Wednesday, 10 July 2019

Proton, Steam, Elite: Dangerous on Linux

I've been bit more interested in Steam/Linux gaming recently, but although the number of native Linux steam games has been on the rise, some interesting recent Windows games have been missing.

For some time, there has been an initiative called Proton, derived from wine, and this helps launch Windows-native games on Linux after installing them legitly from Steam. As this project is maturing, even mere mortals like me can get Windows games up and running on Linux.

After enabling Steam Beta, it's even possible to run games that are not even white-listed.

There's a collective effort to list experiences of working games at https://www.protondb.com/ with tips on how to get them running.

Promises of having Linux versions of Witcher 3, GTA V, No Man's Sky etc. made this look credible and I felt need to get on board too despite not wanting to play exactly these games.

Xpand Rally, perhaps a bit lame title, but it's a Steam-purchased Windows title running smoothly on Linux! 
I had a couple of Steam games from my Windows days, and Xpand Rally was one that worked immediately through Proton.

This was an encouraging experience, and although Lara Croft and the Guardian of Light did not work, learning it was a DRM issue was also reassuring.

Titan Quest
Edit: Titan Quest Anniversary Edition worked straight out of the box.

Prey
Edit 2: Prey seems to work too, and quite smoothly at that. That's nice!



Elite: Dangerous

One of the games that got me interested in gaming in the 2010s was Elite: Dangerous, the ambitious, Kickstarter-famous sequel to Elite and Frontier. But I never got around to playing it as I did not have a suitable Windows computer.
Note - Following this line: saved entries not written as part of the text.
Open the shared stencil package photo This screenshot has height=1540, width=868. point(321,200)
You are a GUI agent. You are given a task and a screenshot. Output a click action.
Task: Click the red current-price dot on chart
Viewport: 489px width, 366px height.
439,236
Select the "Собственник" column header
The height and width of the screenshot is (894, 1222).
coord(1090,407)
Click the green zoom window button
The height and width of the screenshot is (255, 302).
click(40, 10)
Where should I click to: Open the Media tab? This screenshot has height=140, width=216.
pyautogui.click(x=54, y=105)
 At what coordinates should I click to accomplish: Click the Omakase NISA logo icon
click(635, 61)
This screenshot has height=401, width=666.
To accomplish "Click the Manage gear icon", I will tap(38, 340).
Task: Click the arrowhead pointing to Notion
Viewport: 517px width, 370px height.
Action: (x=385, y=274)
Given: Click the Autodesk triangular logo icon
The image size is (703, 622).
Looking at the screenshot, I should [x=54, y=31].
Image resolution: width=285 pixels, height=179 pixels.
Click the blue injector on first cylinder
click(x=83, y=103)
But now, with Proton it's possible. Elite is not one of the whitelisted games and judging by the community's efforts, it was not one that would run very easily, despite comments:

https://www.protondb.com/app/359320

But the bottom line here was that Proton itself need no longer be built from scratch for ED and the game itself can be run through Steam.

The game launcher window, prior to launching the actual game client window.
My initial experiences were not too promising. After installing wine and protontricks, although the game launcher, game intro and menus seemingly worked, the game itself started with a screen that quickly faded into black and I could only hear the game audio.

After I updated the nvidia drivers to version 430 (from 3xx), I could get something visible:

No, that's not a sun, just a ringed planet.
The joy was a bit premature, as the graphics were somehow too bright, and not consistently either. The over-bright gfx flickered on and off semi-randomly.

However at this point I was quite certain the game could be made to work. The above screen was a result of having a wrong (sub-4) version of wine installed, and generally not paying too much attention to the tips.


Sidetracked

In the meantime I messed up my Linux Mint 19 installation, wrecking Python 2.7. This I found out when trying to fix something that prevented 'apport' from upgrading in the update manager, losing the Mint main menu in the process.

I doubt it was the result of following the ED install instructions, it's probably I got the bright idea of removing some crucial package at some point.

At the darkest moment I considered reinstalling the whole system, but eventually I was able to remove and re-install enough packages by hand and with synaptic, to get the system on rails again.

What I learned from this that Linux Mint is quite dependent on Python in many places.


Getting it to work

After this, I went back and followed the instructions (https://github.com/redmcg/wine/wiki) more precisely, getting the right versions of stuff.

I installed wine-staging instead of wine, and then winetricks, needed by protontricks. I then ran protontricks 359320 dotnet40 win7 again in the terminal and now I got much better results:

Windowed, lower resolution
After this it was more a matter of adjusting the graphics parameters (there are many).

In its 1920 x 1200 glory, the game appears to work very well and smoothly on the 1050 GPU. Possible exceptions are some of the station/docking scenes where there is more stuff on-screen.

But Elite is by no means a new game anymore, so such good results could be expected. I'll probably talk about Elite: Dangerous more in the future, given that I can now compare it to my experiences with Everspace.

Full screen 1920 x 1200 resolution
So, whereas I would not agree ED "works out of the box" from Steam/Proton, it still can be run via Steam and when it works there have been no hiccups. Only thing is that it tends to refuse to run the intro some times, preventing the game from loading.

It may be helpful to reboot the computer but then again not, sometimes I felt I just needed to kill the process and run it again from the launcher. This is just to say that the "black screen" after the game launcher screen might not be decisive.

I wish I could have included a step-by-step history of all the tiny things that needed to be done to get this up and running, but I just can't remember it all anymore.

The instructions at the wiki seem innocent enough at first, but in order to install something, often a couple of other things needed fixing, installing or re-installing. This would initiate a cascade of activities that all needed to be done before the first step could be completed. But I can't stress enough that the instructions need to be followed quite precisely, or you may end up wasting time on a half-made install.

1 comment:

  1. Nowadays it seems a simple "protontricks 359320 -q dotnet40 win7" after the first failed running attempt is enough.